骨折の中にはレントゲン写真だけでは見つけにくいものがあります。その中の1つである 舟状骨骨折についてご紹介します。
舟状骨とは
- 手関節を成す8つの手根骨の1つです。
- 親指側にある重要な骨の1つで、手根骨の中で最も損傷を受けやすいとされています。
- もともと血行が悪く骨折すると治りにくいです。
原因
- 舟状骨骨折は、受傷機転から疑われます。
- 主にスポーツや交通事故で後ろ向きに転び手首を背屈して手をついた時によく起こります。
症状
- 受傷直後は手首の親指側が腫れて、痛みがあります。
- 「スナッフボックス(解剖学的嗅ぎタバコ入れ)」を圧迫すると痛みが誘発されます。
検査
- まずレントゲン撮影を行い、早期では発見しにくいことが多いので正面・側面・斜めの方向から撮影します。

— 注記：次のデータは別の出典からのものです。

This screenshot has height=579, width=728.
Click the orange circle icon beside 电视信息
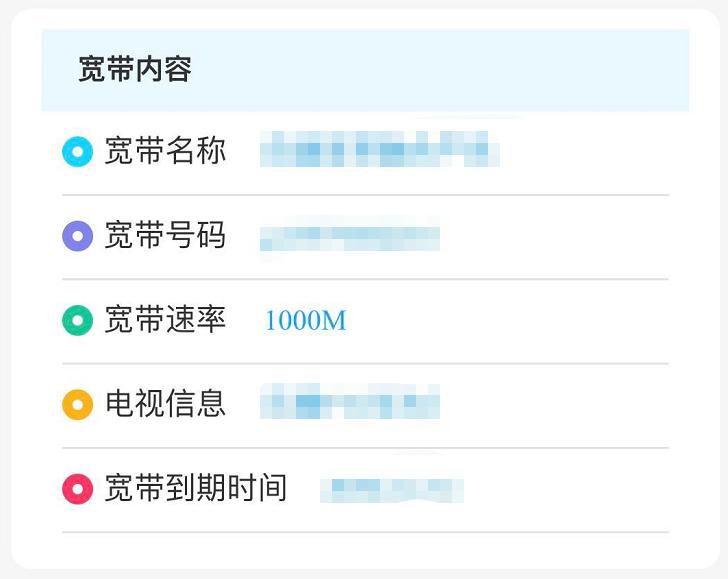pos(77,405)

- レントゲンで不明な場合は、MRI検査を行ってから確定診断をします。
- 舟状骨骨折で最も多い骨折部位は・・・
舟状骨の腰部と呼ばれるくびれの部分です。 - 舟状骨は指先から手首に向かい血液供給がされているので、腰部の骨折では手首側の血流不全が起こりやすくなります。


- 急性期を過ぎると一時は軽快するものの骨折に気付かず放置していると偽関節と呼ばれる状態になります。
- ※偽関節とは骨折した骨がつかずに、関節のように動くものです。
- また、手首の関節の変形が進行することにより、痛みが生じ、力が入らなくなり、動きにくい状態になります。
治療
- 早期や骨折部に大きなズレがない場合は約8〜12週間のギプス及び専用の装具による固定で治すことができます。
- 治療期間の短縮目的や、偽関節になった場合は手術による固定を行います。